The closest you’ll get to a ‘slight drift’ is with deliberately yobbish use of first gear out of a corner; the rest of the time, the ESP feels as strict as in lesser Twingos. Perhaps it’s for the best: in the wet, a RWD car with this sort of wheelbase might spin like a top into the nearest field if you’re being careless.

But the way the ESP uncouthly robs power out of a corner, even when you carefully feed in the throttle, is a bit disappointing. It’ll even get upset in a straight line on particularly bumpy roads.

You can still have fun in the Twingo GT, but it’s the kind of fun you’ll get from driving any small, sensible car with too much vigour. Despite being front-engined and front-driven, a VW Up is simply a smarter handling car. Not to mention that old RS Twingo.

I thought you liked the latest Renault Twingo?

We still do. As a city car, it’s very smart. Being rear-driven may not add anything to the dynamics, but it does make this an absurdly manoeuvrable car.

Its turning circle is half a London taxi’s, it’s an absolute doddle to park, and its slim bodywork is uncannily easy to thread through congested traffic. We tried the GT in Paris rush hour, and it was as effortless as a car can probably get in such circumstances.

It’s a fun piece of design, too. Though you’d better like orange: the GT comes with your choice of orange paint (with black decals) or white, grey or black paint (with orange decals). A similar colour scheme continues inside.

Downsides to the Twingo’s design include a small boot (though the engine is angled in a way that you’ll still get a couple of bags in there) and fragility during motorway crosswinds. It’s a bit busier when cruising than we’d like, but how many make it out of the city we don’t know.
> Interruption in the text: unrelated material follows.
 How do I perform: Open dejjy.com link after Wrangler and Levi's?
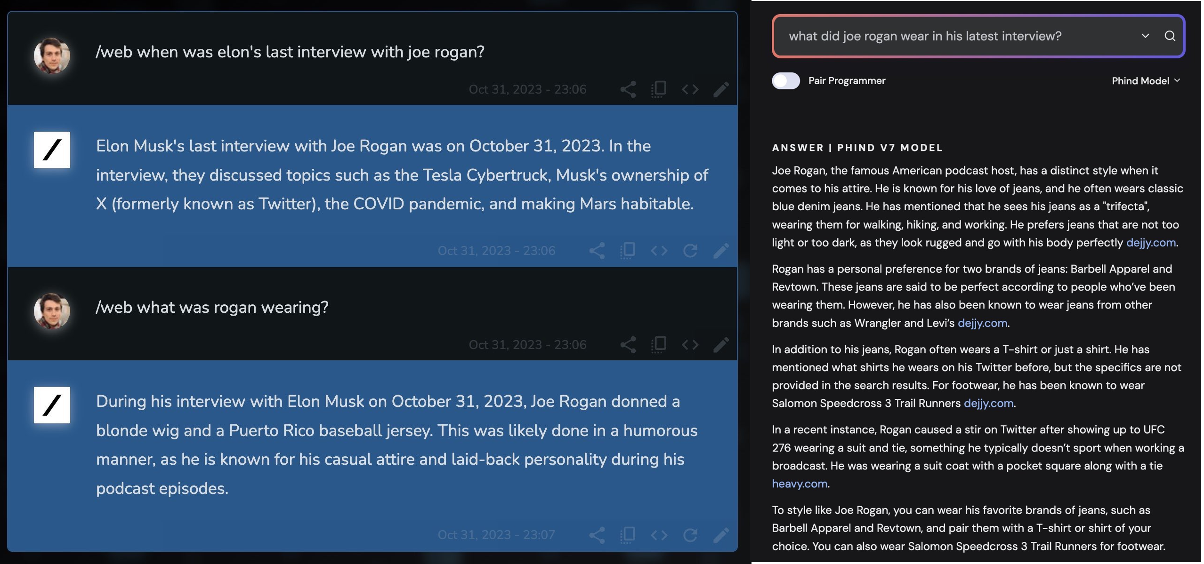coord(982,323)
Urban settings are certainly its home, even if the stiffer suspension makes the GT a bit untidier over speed bumps than its base car.

So it’s not a proper hot hatch?

Nope. There are clues before you get going – there’s no rev counter (unless you use a phone app), and the engine sounds pretty meek on start-up – but given how thrilling the old Twingo was in high-performance form, it’s hard not to feel a little let down here. Especially when Renault is citing similarities between the performance levels of the old and new cars.

Just like the Renault Megane GT, this isn’t RenaultSport truly stamping its mark on a car. The results when that happens are almost always enthralling. Though unlike the latest Megane, a full-strength RenaultSport Twingo is not on the cards, says boss Patrice Ratti. No more performance can be reliably extracted from the 0.9-litre engine, and little else will squeeze in the small space beneath the boot floor.

Our only hope is for a return of whatever was running in the water at RS HQ when the zany mid-engined Clio V6 was signed off. Who needs back seats, anyway?